||[Jul. 16th, 2006|12:50 am]
Hey everyone, I guess it's been a while since I've updated, sorry. Me, Tom and Brian got this house that's totally awesome, you should come check it out. My room's gonna be cool once its decorated but I don't have a desk.
Even though we fight a lot and I'm reminded hourly about how fat I am, we've had some good times, the most recent of which include Brian cracking an egg over my head, me burning everything down, and Tom making raw hamburgers for dinner. We take nightly trips to Wal-Mart at bizarre hours of the night, so bizarre that I no longer consider any time of the day "late" or "early" except the times I'm expected to wake up and go to work. (those are considered "early").
On an unrelated note, I keep collapsing from exhaustion at work.

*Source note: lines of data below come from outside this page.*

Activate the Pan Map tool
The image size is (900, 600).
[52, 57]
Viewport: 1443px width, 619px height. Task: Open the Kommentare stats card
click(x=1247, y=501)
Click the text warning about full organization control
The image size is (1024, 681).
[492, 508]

Other than that, it's going well. We've recently started running out of important concession stand stuff, like nachos, hotdogs, candy, pickles, etc., which causes angry customers, sadly. We ran out of ice on opening night of Pirates of the Carribean, and today we ran out of carbon dioxide for the soda machines. And yesterday we ran out of oil for the popcorn.
Hey, Anne Walker.
So like, I took this test online that's supposed to tell you what your ideal career would be. I got the same answer that I did on a similar test back in 10th grade: an embalmer.
I mean, what the hell? An embalmer? What part of "has acted in a play" or "reads for pleasure" leads them to believe that I would enjoy filling dead people with fluids every day? Whatever. Out of disgust for my future, I'm going to bed.